Homework 5: Modeling Data as polynomial Functions

In this homework, we will look at fitting some data to a polynomial function.

image from :


1. Polynomial Review

Hopefully everyone is familiar with polynomials as we use them quite a bit in this course. Here is a quick review. I highly recommend searching for a video or tutorial if these definitions do not make sense:

A polynomial is a function that has:

  • Constants Real numbers such as 6, −9, or 0.3
  • Variables such as x and y
  • Exponents on the variables such as 2 in $y^2$, but only positive integers (ex. 0, 1, 2, 3, ...) are allowed

Because of the strict definition, polynomials have special properties that are easy to work with. For example we know that:

  • If you add polynomials you get a polynomial
  • If you multiply polynomials you get a polynomial
  • Polynomials have smooth and continuous lines.
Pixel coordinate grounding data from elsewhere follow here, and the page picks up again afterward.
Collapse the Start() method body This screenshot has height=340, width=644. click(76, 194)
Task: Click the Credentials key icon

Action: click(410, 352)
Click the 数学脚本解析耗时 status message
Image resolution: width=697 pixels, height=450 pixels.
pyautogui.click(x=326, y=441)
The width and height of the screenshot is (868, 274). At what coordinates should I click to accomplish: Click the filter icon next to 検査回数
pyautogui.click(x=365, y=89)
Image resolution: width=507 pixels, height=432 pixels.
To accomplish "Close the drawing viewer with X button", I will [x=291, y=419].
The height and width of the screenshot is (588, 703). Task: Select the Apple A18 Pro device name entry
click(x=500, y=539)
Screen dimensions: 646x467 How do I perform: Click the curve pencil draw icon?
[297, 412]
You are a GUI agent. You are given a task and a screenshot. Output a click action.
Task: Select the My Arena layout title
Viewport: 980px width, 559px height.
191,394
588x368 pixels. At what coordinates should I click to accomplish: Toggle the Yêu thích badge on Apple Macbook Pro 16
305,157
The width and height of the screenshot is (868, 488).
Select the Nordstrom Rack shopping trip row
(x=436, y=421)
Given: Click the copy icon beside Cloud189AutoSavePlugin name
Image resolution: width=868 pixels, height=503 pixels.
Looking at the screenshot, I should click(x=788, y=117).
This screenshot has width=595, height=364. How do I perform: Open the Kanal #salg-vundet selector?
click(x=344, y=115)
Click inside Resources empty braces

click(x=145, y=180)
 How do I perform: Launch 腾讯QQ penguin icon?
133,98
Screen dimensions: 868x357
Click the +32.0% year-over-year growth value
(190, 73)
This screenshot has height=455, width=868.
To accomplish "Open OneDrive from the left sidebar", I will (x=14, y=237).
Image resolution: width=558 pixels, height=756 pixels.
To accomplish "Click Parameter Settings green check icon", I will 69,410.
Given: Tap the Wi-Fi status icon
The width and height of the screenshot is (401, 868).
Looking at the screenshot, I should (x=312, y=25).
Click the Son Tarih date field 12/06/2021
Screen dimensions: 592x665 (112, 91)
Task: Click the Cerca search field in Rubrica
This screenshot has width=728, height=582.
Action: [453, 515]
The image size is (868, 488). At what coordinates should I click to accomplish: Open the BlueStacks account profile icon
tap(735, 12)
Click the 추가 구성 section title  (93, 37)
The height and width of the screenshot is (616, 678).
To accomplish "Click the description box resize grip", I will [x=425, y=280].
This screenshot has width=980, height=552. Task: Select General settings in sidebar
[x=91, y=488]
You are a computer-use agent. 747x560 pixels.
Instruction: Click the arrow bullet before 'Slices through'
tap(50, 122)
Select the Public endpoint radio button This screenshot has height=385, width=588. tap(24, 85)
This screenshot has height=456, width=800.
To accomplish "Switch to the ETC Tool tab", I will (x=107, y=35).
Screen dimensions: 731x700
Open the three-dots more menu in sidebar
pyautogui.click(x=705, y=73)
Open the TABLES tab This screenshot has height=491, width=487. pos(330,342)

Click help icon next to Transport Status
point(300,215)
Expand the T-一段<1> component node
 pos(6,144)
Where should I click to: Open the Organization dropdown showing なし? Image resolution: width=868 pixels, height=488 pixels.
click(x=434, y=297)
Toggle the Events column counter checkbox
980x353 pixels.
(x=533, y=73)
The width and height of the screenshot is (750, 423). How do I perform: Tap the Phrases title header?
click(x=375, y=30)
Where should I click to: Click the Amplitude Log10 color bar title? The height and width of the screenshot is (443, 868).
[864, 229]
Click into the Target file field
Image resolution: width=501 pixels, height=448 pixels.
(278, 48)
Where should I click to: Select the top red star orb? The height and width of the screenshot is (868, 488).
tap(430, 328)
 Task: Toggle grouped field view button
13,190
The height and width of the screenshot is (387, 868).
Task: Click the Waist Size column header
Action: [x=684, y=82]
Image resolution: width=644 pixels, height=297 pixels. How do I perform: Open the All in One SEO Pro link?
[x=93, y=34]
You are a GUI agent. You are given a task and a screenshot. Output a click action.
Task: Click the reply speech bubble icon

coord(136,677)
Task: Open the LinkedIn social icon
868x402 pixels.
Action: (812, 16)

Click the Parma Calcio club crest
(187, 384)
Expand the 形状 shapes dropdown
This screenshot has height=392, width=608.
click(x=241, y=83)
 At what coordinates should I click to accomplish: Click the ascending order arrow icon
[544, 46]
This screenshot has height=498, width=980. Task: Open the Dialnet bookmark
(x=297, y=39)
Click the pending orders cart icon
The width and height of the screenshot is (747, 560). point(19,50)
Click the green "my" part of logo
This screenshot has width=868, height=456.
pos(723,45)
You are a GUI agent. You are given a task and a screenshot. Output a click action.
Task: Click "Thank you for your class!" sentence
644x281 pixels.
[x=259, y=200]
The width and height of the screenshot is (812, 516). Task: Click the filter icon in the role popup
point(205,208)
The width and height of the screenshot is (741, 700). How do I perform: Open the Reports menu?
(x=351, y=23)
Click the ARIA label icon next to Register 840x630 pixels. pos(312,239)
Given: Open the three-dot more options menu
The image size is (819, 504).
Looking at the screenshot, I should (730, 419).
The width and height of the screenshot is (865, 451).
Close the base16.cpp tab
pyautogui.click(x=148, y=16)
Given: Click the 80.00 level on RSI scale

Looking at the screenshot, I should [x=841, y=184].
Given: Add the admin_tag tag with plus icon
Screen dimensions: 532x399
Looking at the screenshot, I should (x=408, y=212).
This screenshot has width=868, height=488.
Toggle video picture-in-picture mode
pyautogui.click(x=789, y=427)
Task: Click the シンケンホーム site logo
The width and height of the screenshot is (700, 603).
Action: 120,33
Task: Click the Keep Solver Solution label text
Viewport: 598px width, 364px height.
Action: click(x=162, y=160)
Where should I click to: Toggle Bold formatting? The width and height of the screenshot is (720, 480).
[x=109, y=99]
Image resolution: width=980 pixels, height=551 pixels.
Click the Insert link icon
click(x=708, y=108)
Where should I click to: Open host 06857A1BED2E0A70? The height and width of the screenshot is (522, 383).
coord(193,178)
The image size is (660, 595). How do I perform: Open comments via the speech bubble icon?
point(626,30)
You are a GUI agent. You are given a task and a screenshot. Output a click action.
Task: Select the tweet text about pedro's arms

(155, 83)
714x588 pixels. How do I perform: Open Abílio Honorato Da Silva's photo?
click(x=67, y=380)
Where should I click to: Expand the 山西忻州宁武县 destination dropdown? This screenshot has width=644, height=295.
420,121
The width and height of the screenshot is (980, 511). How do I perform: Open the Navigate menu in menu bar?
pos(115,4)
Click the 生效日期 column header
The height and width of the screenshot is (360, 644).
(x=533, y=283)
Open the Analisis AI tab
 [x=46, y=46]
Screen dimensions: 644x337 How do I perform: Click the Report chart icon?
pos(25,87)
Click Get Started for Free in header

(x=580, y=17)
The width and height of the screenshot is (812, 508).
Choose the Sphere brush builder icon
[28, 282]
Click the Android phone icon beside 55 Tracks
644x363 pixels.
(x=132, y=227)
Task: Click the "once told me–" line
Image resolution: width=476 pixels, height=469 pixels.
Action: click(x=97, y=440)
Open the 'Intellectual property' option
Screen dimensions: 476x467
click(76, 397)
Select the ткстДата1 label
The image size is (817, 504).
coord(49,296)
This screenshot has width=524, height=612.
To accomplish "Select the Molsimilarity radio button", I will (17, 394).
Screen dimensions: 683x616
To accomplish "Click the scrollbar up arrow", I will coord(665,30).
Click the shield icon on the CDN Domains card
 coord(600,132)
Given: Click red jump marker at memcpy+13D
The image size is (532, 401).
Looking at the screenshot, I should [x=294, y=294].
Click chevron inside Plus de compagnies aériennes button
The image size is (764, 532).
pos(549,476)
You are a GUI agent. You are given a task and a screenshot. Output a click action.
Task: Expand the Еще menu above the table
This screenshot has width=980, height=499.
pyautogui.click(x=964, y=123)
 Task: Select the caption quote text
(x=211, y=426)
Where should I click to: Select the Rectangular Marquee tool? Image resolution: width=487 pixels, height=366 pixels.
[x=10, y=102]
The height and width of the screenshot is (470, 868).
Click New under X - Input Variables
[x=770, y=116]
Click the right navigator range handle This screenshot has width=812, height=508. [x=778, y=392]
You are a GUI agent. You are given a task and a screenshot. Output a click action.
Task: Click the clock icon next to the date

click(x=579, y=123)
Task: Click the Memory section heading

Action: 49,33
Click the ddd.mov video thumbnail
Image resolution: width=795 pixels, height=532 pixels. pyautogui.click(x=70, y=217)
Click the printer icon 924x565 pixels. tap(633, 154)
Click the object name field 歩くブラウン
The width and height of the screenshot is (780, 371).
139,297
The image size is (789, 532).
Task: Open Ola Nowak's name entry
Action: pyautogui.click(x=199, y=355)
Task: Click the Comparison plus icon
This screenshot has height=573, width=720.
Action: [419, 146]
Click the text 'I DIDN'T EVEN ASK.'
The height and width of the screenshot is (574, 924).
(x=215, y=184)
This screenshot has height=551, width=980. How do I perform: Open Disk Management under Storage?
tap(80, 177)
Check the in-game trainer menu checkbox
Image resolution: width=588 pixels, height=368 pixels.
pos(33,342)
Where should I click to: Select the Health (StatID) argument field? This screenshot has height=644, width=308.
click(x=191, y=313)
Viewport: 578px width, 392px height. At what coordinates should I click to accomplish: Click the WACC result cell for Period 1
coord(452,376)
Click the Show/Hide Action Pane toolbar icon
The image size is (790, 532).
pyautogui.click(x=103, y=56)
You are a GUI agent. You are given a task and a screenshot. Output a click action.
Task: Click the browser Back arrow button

A common subset of polynomial we will use in this assignment can be written as follows:

$$y = C_0 + C_1x_1 + C_2x^2 + C_3x^3 \dots C_nx^n$$

Polynomials are often described by their "Order" which is the largest exponent with a non-zero constant in the polynomial. The following are first, second and third order polynomials respectively:

$$y = C_0 + C_1x $$$$y = C_0 + C_1x+ C_2x^2$$$$y = C_0 + C_1x+ C_2x^2 + C_3x^3 $$

NOTE: Anything with a polynomial variable above order 1 is non-linear. However, that doesn't mean we can use linear algebra to work with polynomials.


2. Exact Fit

Consider a really simple example of data with two points (1,3) and (4,6). Hopefully you can see that there is exactly one first order polynomial (line: $y = C_0 + C_1x_1$) to the data but there are infinite numbers of second order polynomials (Parabolas: $y = C_0 + C_1x_1+ C_2x_2^2$). Often in science the best model is the simplest one that fits the data. For example:

In [1]:
%matplotlib inline
import matplotlib.pylab as plt
import numpy as np
import sympy as sym
sym.init_printing(use_unicode=True)


data = np.array([[1,3], [4,6]])
In [2]:
plt.scatter(data[:,0], data[:,1]);
plt.plot(data[:,0], data[:,1], c='red');

Notice plugging our knowns (a.k.a. $x$ and $y$ values) into the first order equation $y = C_0+C_1x$ results in the following two equations with two unknowns ($C_0$ and $C_1$):

$$3 = C_0 + C_1$$$$6 = C_0 + C_14$$

The augmented form of these equations are as follows:

$$ \left[ \begin{matrix} 1 & 1 \\ 1 & 4 \end{matrix} \, \middle\vert \, \begin{matrix} 3 \\ 6 \end{matrix} \right] $$

The standard $Ax=b$ matrix is also equivalent:

$$ \left[ \begin{matrix} 1 & 1 \\ 1 & 4 \end{matrix} \right] \left[ \begin{matrix} C_0 \\ C_1 \end{matrix} \right] = \left[ \begin{matrix} 3 \\ 6 \end{matrix} \right]$$

Solving the above equations for $C_0$ and $C_1$ we can see that $C_0 = 2$ and $C_1 = 1$ (i.e. the intercept and slop of the line though the two points.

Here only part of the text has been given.